McWhorter's argument is not the kind of thing Brown students are used to hearing from a predominantly liberal faculty. Indeed, the novelty and drama of immersing a conservative into the University's usually one-dimensional political climate might have been what drew crowds to the event. Future speakers, however, are predominantly left-of-center, including Congressman John Conyers (D-Mich.), the author of HR40, the so-called "Reparations Bill," and William "Sandy" Darity, a University of North Carolina economist whose work focuses on economic stratification as correlated with race, class, and ethnicity.
But despite the appeal of speakers specializing in contemporary questions of race and class, events continue to fit the Committee's established template: an expert stands behind a podium, gives a lecture, and takes questions. That format, in addition to the Committee's poor efforts at publicity, have contributed to keeping students away from events and limiting the range of views Committee members consider while drafting their report, some undergraduates involved with the Committee say.
"The speakers we brought were great and had a range of opinions, but they didn't come from a range of walks of life. Almost all of them had Ph.Ds," says Seth Magaziner B'06, one of two undergraduate Committee members.

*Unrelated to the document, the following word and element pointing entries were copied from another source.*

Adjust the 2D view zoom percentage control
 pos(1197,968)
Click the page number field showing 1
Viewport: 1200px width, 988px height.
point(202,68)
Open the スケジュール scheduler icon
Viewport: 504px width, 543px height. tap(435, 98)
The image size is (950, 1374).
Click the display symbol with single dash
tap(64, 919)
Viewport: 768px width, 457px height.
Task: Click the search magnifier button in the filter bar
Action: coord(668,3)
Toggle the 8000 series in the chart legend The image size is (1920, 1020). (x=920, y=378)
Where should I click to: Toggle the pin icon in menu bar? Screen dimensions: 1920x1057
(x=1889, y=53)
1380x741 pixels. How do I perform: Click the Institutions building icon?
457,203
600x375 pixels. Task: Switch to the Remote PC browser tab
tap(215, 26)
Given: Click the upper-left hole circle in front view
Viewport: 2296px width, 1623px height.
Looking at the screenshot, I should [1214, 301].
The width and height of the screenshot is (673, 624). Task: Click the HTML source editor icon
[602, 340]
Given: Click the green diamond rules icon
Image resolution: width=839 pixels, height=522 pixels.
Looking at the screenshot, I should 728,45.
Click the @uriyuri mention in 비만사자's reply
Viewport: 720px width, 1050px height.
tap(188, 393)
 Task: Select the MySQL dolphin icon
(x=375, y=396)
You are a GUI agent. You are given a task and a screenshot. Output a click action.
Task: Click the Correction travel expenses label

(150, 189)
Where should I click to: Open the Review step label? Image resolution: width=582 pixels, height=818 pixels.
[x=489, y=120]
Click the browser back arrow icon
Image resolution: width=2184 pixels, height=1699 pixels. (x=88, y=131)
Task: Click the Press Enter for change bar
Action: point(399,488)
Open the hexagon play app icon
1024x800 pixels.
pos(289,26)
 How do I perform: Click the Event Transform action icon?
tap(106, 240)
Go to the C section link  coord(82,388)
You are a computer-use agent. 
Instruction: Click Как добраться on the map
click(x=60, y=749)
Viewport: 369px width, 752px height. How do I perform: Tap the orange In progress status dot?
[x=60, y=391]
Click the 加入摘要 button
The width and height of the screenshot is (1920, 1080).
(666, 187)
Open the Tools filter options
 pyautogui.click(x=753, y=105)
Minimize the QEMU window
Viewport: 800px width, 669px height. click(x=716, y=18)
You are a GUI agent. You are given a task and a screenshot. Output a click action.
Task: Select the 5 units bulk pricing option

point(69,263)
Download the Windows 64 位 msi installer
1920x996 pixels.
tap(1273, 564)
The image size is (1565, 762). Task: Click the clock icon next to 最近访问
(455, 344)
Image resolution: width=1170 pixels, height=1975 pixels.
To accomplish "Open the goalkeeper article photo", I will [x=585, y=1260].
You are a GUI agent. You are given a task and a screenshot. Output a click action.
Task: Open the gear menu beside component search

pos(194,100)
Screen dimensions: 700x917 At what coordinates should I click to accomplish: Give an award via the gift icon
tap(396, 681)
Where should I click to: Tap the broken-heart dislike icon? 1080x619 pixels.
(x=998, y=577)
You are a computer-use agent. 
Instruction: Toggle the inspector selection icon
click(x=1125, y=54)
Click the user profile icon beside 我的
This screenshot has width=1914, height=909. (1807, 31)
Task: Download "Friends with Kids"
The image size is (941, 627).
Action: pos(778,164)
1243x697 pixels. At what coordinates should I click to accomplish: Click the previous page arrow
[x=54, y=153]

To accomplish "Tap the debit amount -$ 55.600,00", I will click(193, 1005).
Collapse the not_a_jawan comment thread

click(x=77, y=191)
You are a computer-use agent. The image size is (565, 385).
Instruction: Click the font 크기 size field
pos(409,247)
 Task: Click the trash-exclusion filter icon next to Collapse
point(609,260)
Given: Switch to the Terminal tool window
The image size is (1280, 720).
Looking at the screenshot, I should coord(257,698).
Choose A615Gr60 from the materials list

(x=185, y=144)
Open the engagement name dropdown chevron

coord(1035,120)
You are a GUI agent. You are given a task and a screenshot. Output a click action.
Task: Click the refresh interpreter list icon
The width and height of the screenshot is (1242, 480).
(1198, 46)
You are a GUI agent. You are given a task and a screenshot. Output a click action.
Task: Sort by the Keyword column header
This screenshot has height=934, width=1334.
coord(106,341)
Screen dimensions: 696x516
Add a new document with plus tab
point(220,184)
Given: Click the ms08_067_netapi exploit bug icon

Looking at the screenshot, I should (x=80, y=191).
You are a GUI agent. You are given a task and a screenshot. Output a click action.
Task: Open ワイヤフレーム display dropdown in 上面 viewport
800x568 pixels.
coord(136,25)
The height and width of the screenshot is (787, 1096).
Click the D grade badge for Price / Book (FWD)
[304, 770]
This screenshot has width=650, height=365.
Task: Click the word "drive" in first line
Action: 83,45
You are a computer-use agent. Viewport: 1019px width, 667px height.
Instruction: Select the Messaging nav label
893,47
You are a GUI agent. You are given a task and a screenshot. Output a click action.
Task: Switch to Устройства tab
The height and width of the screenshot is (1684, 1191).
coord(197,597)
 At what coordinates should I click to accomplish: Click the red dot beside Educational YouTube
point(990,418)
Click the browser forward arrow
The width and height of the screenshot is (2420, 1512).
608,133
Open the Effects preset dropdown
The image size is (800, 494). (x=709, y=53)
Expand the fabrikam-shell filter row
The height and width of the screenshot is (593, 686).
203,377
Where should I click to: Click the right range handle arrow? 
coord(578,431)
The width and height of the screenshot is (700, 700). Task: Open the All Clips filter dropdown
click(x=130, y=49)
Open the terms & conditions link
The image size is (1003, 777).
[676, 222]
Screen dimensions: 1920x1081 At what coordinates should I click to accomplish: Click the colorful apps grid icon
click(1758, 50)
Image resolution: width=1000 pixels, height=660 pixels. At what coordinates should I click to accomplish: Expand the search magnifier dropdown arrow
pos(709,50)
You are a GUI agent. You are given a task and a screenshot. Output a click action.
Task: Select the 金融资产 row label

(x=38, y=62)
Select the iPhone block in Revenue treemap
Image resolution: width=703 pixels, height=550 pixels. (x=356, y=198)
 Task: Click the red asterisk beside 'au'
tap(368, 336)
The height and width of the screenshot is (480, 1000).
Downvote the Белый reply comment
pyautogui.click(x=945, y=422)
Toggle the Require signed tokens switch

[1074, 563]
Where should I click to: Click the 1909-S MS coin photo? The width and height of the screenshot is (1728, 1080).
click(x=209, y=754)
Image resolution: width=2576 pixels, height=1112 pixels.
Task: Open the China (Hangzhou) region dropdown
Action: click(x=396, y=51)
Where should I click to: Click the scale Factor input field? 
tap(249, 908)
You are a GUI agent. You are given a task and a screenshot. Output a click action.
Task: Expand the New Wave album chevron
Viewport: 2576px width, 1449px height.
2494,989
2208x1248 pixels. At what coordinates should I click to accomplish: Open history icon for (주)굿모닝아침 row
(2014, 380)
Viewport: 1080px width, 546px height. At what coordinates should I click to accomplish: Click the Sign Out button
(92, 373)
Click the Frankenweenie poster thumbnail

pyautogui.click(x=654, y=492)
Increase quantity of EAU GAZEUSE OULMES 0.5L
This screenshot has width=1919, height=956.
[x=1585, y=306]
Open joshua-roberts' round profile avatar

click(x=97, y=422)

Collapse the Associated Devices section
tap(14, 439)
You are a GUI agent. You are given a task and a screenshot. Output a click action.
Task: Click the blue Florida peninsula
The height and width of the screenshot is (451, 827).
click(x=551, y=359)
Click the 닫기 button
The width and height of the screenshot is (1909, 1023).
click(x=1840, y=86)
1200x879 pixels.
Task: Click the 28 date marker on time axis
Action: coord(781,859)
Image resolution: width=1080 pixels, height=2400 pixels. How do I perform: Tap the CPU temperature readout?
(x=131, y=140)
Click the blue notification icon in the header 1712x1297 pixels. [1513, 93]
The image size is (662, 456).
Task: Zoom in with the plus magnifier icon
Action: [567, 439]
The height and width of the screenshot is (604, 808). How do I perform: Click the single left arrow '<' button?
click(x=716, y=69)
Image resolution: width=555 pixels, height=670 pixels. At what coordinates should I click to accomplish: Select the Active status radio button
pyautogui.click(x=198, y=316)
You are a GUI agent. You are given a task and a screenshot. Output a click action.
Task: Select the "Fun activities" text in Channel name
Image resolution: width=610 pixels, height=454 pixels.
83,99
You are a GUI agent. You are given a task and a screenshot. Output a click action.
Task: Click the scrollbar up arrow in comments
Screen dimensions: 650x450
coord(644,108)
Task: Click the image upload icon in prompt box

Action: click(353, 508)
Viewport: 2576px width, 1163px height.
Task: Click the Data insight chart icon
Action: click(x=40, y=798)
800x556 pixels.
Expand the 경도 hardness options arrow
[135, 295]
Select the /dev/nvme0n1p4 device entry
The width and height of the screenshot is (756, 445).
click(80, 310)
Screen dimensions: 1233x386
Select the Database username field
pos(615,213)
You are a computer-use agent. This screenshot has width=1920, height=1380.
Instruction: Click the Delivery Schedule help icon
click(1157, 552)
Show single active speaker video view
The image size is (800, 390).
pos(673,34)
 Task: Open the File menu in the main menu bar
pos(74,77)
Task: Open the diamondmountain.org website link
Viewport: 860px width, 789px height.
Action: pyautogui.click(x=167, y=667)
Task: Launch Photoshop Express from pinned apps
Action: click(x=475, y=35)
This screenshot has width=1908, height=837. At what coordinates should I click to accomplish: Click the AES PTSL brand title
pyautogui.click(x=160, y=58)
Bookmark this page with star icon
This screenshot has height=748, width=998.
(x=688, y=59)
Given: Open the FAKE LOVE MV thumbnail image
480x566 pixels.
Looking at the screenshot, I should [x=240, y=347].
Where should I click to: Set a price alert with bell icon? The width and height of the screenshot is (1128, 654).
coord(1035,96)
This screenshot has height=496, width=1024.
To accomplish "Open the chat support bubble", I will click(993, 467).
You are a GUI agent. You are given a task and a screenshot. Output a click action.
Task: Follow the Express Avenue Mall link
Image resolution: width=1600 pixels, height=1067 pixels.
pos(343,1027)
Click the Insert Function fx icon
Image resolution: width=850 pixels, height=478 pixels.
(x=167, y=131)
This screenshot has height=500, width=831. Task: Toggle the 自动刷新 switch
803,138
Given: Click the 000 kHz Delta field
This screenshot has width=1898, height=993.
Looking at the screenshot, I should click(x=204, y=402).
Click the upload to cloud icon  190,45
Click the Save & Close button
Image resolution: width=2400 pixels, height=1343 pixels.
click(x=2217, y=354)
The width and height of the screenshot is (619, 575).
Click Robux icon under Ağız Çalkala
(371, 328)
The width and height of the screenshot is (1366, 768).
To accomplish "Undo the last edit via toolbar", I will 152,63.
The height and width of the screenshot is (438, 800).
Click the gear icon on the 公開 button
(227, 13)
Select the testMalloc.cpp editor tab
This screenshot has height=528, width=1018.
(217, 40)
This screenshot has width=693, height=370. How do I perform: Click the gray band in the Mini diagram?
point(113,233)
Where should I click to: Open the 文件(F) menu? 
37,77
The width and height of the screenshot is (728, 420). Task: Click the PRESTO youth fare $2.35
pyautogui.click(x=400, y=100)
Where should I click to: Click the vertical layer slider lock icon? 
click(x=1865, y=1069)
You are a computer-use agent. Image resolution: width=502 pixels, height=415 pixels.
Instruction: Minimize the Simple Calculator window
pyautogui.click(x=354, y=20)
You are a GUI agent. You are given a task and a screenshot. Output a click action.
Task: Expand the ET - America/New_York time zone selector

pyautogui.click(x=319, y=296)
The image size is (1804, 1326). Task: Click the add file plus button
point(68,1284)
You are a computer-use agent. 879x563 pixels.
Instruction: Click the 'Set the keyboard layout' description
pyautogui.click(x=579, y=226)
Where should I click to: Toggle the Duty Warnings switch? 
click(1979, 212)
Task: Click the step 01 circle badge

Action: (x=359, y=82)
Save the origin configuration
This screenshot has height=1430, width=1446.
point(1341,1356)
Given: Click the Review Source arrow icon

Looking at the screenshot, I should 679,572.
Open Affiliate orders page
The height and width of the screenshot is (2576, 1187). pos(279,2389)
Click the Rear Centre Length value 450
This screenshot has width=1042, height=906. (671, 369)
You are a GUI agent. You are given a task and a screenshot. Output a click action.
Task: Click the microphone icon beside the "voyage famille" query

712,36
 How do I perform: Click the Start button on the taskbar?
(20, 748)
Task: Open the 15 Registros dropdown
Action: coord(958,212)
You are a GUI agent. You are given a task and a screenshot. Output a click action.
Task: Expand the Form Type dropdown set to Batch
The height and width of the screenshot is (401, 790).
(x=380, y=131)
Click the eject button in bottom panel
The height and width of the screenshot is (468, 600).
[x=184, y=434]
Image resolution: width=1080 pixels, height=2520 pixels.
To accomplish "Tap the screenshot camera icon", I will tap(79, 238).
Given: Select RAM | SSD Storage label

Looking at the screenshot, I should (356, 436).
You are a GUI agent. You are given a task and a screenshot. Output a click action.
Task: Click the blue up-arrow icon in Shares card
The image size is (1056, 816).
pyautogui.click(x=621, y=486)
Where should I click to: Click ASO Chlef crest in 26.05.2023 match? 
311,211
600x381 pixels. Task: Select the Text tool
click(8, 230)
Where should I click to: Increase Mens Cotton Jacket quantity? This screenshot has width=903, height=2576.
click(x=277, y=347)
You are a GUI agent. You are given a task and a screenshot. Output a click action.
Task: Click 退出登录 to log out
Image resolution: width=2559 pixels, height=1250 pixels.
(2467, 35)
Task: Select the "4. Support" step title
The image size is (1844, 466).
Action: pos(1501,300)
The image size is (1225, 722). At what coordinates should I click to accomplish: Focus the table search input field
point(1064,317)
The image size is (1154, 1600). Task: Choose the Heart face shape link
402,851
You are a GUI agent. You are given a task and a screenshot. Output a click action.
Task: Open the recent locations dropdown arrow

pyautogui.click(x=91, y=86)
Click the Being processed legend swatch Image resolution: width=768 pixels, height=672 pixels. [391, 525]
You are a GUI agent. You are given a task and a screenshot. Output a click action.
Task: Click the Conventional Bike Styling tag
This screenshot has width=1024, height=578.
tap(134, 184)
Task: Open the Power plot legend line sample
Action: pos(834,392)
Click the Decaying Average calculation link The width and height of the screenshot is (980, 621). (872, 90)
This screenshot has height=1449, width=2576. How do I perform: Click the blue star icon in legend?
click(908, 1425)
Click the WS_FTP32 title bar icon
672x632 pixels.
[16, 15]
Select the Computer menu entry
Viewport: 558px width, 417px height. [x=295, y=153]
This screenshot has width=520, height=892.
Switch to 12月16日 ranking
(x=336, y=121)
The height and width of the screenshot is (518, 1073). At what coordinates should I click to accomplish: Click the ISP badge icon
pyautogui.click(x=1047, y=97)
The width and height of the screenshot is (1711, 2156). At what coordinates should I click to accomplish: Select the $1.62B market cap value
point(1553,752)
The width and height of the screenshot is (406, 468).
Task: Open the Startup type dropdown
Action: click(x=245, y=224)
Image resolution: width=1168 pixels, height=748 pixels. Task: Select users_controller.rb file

Indeed, at the semester's first Committee event on September 30, Professor Lisa Woolfork of the University of Virginia made a powerful argument for including non-academics in debates about slavery's aftermath in contemporary America. In an engaging lecture and slideshow presentation focusing on slavery "reenactment" performances throughout the country, Woolfork noted the "vernacular intellectualism" occurring around the issues of slavery and historical memory. "People from outside the academy aren't waiting for invitations to talk about these things," she said.
Still, there's been a consensus among the professors on the Committee that other academics were the most appropriate and qualified participants to speak at Committee events, Magaziner says.
Campbell doesn't dispute that. He's excited about a possible scholarly anthology compiling writing of the over 50 speakers the Committee has invited to Brown since 2004. "I believe ideas matter," Campbell says, expressing his reluctance to give airtime to politically motivated "pundits." As a historian, Campbell is deeply committed to tying contemporary debates to historical reality. He names Hurricane Katrina as an example of an event that has pushed America's racial history to the forefront of public consciousness. "It has revealed an unacknowledged historical legacy that all Americans now are compelled to understand and explain," he says.
But in the absence of natural disasters, the most accessible interpretations of slavery's legacy often enter public discourse through popular forms such as music, literature, movies, and art: think of Toni Morrison's Beloved, Spike Lee's Bamboozled, hip hop music, or even the work of Brown alumni damali ayo '94, who as a celebrated performance artist panhandled for reparations on the streets of Seattle and created the website www.rent-a-negro.com. Nevertheless, musicians, artists, and novelists (with the exception of Brown Professor John Edgar Wideman) were absent from the Committee's lists of experts.
Will the broader public—and Brown's student body—take the time to parse the Committee's final report? Magaziner is optimistic. "I think when the report comes out there will be another surge of media attention, as big as the first one or bigger" he says. But it's not the history of the University or even the Committee's recommendations on how to respond to it that will be controversial, Magaziner predicts. Rather, he believes people will debate the very idea that the history of slavery requires attention and action in 2005. The larger question they should ask, he says, is, "Can responsibility be handed down through the generations?"